Reproduce the records below exactly, leaving their images out.

Data excerpts:
————————

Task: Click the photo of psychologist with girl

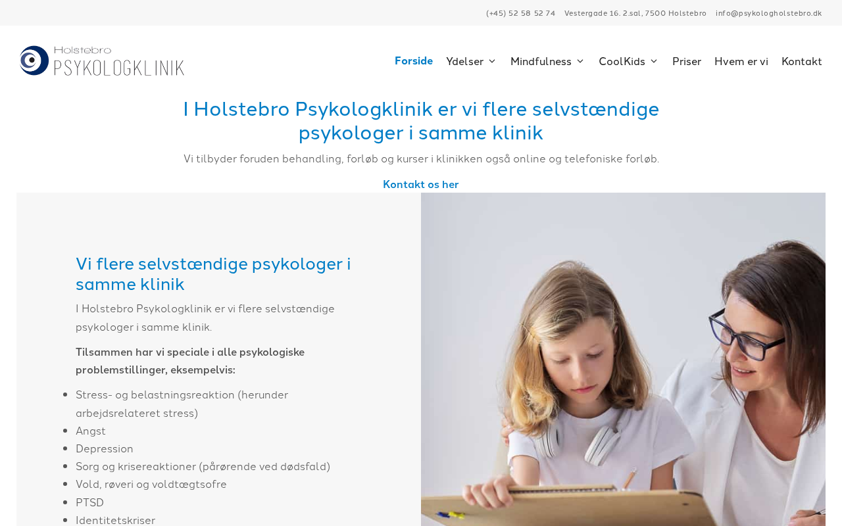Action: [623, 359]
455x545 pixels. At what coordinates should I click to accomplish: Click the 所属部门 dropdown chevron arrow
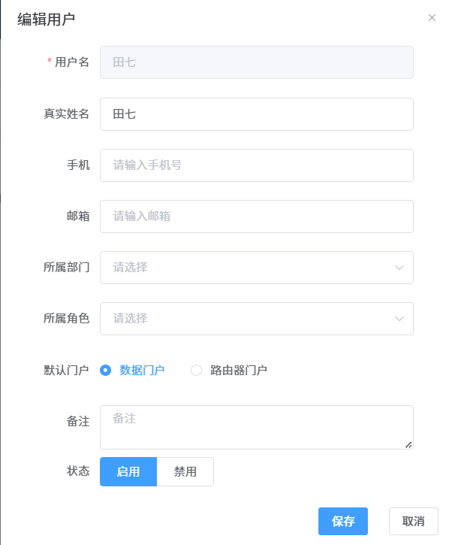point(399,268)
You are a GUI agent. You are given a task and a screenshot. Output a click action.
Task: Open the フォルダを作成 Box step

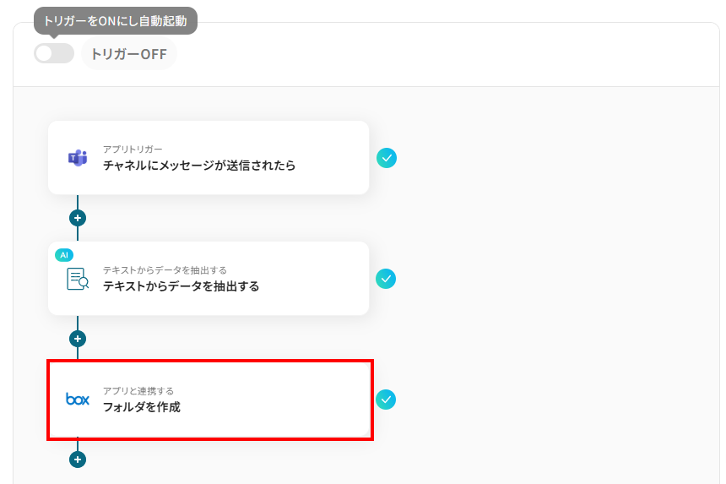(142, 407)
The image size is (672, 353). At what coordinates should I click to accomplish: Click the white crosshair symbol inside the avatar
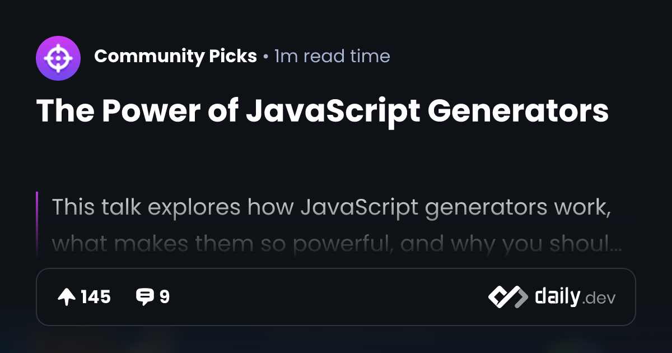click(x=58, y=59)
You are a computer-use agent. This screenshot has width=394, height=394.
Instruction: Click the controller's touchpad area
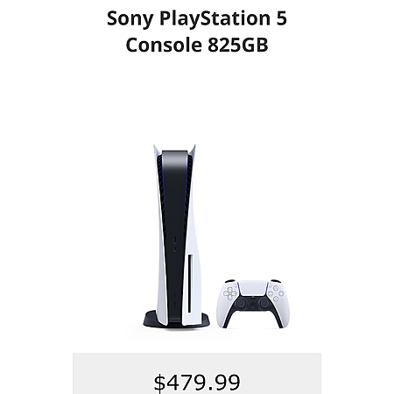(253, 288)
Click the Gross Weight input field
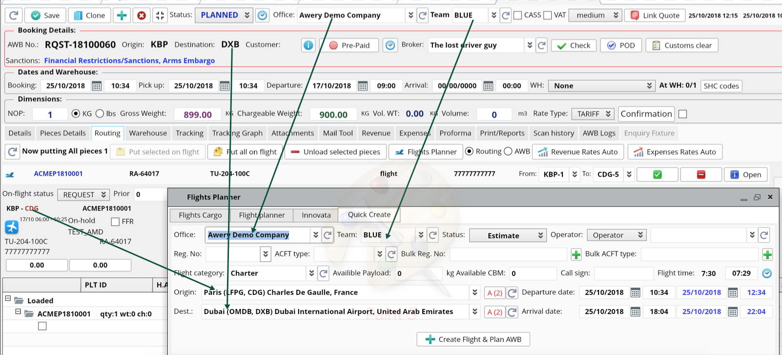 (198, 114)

————————

Answer to this exercise:
Task: Click the photo of psychologist with girl

Action: [623, 359]
455x545 pixels. At what coordinates should I click to accomplish: Click the 所属部门 dropdown chevron arrow
point(399,268)
You are a GUI agent. You are given a task and a screenshot. Output a click action.
Task: Open the フォルダを作成 Box step

(142, 407)
The image size is (672, 353). At what coordinates should I click to accomplish: Click the white crosshair symbol inside the avatar
click(x=58, y=59)
You are a computer-use agent. This screenshot has width=394, height=394.
Instruction: Click the controller's touchpad area
(253, 288)
Click the Gross Weight input field
 (198, 114)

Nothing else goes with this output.